Romanian Company Administrators Liability
From my experience over the last 12 months, administrators of Romanian companies have become increasingly aware of their potential personal liability if for any reason the company of which they are an administrator fails and ceases to trade. For foreign administrators this has caused considerable concern, especially as they may have not fully understood their obligations and the risks at the time they were appointed. This short article is intended to try and explain some of the issues which we have been asked to advise upon. It is a repeat of points made in previous articles but does not lose effect by being repeated especially as the economic climate in Romania and worldwide is causing a reduction of business activity and more and more companies are having to review their viability to continue trading.
For administrators, the liabilities of the Administrators and the officers arise when they fail to open the insolvency proceedings, or they allow the company to trade whilst insolvent. If the insolvency proceedings are not opened when they should be then there is potentially both criminal and civil liability.
The criminal liability arises under the provisions of article 240 of the Romanian Penal Code. The failure or late introduction, by the insolvent company or the legal representative of the company to apply for the opening of the insolvency proceedings within a period exceeding more than 6 months from the occurrence of the act of insolvency is punishable by imprisonment of three months to one year or a fine. It should be noted that there is a period of six months where the liability can be cured. There is also the civil liability, which is the obligation of administrator to make good the damages caused by hiding the state of insolvency. One must be careful about definitions at this point. Under Romanian law an insolvent company is one which cannot pay it’s debts as and when they become due.
There is also a liability on the administrator and others which arise apart from failure to file for the insolvency proceedings. One question that is often asked is are the administrators and others personally liable for their actions as administrators; are they liable for corporate pre-insolvency or pre-reorganization actions and can they be subject to sanctions for other reasons?
Administrators need to be aware that there can be a personal liability for wrongful acts committed before the proceedings are opened. They can be personally liable if they have committed one of the following acts if it resulted in the insolvency of the company.
These acts, which give rise to personal liability are, i) if the administrators used the goods or credits of the company for their own benefit or for that of another person, ii) if they carried out the activities of the company in their personal interest using as cover the company, iii) if they allowed the continuation of the activity of the company for their personal benefit that led to the company ceasing to make payments., iv) they kept fictitious accounts, or caused accounts to be prepared in such a way that they did not comply with the normal accounting rules, v) if the administrator fails to deliver the accounting documents to the judicial administrator or the judicial liquidator, both the fault and the link between the deed and the damage are presumed, vi) the presumption being relative; they have misappropriated or concealed a part of the company’s assets or have fictitiously increased the company’s liabilities; vii) they obtained loans by false accounting to delay that date when the company would no longer be able to make payments, viii) in the period before the failure of the company they paid some creditors in preference to others, or ix) they committed acts intentionally that contributed to company’s insolvency as ascertained according to the provisions the law.

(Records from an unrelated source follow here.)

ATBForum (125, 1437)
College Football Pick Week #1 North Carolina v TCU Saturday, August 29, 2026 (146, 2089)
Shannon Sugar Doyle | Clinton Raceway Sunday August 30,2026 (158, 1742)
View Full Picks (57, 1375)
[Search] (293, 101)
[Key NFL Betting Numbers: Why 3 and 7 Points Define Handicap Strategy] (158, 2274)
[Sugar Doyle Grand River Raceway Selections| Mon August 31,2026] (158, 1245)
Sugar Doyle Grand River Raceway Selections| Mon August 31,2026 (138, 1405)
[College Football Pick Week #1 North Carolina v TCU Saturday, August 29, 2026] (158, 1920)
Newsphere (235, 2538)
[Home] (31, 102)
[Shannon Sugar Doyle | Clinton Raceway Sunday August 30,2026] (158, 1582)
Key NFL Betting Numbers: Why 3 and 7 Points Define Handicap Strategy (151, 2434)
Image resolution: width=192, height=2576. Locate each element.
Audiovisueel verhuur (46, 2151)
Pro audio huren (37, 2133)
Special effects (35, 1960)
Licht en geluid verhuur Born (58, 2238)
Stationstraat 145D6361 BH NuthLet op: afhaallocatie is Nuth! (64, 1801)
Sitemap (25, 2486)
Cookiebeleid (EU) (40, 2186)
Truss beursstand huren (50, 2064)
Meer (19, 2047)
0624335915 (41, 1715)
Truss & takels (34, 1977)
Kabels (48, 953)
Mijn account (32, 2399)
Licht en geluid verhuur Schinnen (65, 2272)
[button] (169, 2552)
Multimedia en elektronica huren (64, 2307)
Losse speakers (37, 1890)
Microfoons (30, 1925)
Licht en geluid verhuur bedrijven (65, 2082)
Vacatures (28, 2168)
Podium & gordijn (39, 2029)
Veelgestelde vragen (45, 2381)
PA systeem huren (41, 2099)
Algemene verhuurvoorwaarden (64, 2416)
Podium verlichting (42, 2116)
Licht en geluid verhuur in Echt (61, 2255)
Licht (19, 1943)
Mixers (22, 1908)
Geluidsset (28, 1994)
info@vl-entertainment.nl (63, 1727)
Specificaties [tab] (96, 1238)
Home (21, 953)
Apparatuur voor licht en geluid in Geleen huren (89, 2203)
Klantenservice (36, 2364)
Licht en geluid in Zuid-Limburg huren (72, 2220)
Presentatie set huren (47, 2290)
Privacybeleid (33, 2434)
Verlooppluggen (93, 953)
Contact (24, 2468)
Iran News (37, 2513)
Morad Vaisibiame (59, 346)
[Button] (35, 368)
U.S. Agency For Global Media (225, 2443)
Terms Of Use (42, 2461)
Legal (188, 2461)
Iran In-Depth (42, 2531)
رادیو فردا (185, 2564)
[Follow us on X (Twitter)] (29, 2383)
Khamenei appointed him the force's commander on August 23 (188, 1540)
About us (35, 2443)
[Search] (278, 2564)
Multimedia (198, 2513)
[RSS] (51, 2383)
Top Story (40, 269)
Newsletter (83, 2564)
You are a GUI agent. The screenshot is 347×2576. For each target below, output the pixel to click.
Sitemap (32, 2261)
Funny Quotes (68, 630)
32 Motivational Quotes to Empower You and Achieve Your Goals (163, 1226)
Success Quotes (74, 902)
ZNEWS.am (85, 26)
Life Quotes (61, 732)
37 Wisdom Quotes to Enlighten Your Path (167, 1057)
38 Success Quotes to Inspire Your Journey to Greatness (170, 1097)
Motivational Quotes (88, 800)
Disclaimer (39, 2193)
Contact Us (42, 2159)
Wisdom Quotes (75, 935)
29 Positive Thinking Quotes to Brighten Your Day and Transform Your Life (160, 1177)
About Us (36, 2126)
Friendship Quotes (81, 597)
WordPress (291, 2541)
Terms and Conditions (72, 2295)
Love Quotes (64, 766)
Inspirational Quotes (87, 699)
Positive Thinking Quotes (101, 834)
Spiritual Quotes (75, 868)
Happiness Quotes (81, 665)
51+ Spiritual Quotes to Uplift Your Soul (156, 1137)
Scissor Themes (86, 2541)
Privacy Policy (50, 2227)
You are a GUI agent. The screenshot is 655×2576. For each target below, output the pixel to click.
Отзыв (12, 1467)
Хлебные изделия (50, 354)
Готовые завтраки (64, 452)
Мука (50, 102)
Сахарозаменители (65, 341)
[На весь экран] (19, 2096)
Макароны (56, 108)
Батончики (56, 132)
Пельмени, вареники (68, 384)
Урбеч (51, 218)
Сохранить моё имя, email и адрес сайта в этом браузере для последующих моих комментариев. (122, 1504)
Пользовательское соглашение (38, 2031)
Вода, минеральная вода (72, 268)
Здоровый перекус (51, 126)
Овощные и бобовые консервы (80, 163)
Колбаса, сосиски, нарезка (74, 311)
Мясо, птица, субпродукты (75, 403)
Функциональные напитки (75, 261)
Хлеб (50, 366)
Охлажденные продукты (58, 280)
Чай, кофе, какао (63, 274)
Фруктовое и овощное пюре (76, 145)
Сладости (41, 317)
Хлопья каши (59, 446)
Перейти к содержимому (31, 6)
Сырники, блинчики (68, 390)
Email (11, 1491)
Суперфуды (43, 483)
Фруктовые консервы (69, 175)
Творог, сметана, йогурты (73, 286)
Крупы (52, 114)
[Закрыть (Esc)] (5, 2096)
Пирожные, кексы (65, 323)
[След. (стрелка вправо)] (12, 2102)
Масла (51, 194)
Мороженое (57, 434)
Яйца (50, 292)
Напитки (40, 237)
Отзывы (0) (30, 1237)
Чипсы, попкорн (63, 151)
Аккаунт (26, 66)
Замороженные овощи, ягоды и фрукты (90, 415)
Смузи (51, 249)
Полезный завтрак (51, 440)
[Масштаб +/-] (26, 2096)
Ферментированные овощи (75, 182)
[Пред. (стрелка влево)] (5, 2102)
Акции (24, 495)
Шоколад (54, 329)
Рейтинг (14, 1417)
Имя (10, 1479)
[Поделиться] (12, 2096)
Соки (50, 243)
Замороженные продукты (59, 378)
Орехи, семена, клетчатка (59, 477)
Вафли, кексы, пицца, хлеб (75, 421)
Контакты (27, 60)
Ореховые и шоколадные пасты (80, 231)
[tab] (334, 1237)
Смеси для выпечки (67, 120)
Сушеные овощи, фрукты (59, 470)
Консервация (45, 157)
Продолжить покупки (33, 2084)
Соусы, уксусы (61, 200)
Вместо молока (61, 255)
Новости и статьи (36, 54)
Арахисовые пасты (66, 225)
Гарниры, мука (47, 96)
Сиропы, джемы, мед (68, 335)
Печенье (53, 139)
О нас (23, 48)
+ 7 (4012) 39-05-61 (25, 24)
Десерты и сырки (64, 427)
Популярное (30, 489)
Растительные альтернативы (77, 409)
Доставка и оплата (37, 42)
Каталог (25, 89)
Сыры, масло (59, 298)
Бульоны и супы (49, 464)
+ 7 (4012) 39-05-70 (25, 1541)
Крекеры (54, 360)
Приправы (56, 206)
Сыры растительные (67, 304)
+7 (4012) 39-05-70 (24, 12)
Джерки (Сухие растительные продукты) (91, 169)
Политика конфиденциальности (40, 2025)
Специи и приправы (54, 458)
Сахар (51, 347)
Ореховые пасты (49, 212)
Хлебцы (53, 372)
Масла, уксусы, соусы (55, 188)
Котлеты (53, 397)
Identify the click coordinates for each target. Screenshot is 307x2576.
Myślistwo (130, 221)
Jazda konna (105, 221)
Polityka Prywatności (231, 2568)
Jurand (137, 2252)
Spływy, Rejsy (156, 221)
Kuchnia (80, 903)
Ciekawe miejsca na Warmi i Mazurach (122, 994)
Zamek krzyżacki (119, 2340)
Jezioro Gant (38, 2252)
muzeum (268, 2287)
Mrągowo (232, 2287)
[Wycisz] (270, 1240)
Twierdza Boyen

If any of these are proved against an administrator, then they will be obliged to pay the debts entered in the table of receivables of the company.
It must be borne in mind that for an Administrators’ liability to arise the alleged offences must be proved. There is no automatic presumption of fraud when the insolvency procedure is opened. The alleged wrongdoing must be proved and accepted by the authorities. Thus, whilst an act of incompetence is one thing it is not necessarily a criminal offence or give rise to a civil liability.
The administrators position also changes from the date of opening the insolvency procedure. From that date the shareholders will appoint a special administrator, who will run the company’s activity during the insolvency or reorganization. The creditors do not have the right to manage the debtor’s activity but may require the debtor to perform certain actions through the decision of the creditors’ committee. If, considering a motivated request, the court decides to suspend the debtor’s right to manage its business the judicial administrator will manage the business under the supervision of the judge.
Whilst the putting of a company into insolvency or entering judicial administration can be a difficult time for all concerned, provided the administrators have during the time of their appointment run the company in a proper manner and have not committed any of the acts referred to above then the administrators should be comfortable in their position. Difficult questions maybe asked buy provided the company was run correctly any questions of personal liability should not apply.